Stored items from a collection
********

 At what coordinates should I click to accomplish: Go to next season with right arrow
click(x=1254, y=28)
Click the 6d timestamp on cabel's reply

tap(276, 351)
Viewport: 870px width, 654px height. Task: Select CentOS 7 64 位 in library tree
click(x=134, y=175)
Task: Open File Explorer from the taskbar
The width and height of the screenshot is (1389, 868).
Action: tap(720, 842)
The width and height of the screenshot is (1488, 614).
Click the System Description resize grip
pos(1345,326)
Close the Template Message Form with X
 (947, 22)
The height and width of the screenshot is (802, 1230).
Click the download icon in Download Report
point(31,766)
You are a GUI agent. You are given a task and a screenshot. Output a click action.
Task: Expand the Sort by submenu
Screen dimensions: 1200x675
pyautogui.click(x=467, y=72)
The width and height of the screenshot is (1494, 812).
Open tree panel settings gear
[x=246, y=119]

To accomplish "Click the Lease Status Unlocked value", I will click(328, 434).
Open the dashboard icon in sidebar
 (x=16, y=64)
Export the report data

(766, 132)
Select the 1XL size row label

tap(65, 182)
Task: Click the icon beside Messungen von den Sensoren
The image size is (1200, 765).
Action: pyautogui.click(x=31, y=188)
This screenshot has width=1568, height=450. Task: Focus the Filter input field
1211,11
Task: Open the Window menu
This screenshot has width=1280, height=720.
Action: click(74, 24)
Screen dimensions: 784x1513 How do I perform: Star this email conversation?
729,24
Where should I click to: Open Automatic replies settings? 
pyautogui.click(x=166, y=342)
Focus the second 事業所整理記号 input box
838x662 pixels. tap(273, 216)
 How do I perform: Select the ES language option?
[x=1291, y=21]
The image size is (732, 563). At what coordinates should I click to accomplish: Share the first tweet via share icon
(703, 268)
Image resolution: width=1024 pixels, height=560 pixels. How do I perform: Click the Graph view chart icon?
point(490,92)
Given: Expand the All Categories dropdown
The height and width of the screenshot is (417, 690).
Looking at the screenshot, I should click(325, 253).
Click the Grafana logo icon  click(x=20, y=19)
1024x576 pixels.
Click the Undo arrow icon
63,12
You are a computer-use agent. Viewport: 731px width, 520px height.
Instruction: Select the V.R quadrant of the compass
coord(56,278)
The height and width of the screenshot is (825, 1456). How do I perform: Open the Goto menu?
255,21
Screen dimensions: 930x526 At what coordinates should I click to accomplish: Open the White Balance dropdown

********

Report, for the data above, every line in which the string "Expand" appears.

Exercise result –
Task: Expand the Sort by submenu
Given: Expand the All Categories dropdown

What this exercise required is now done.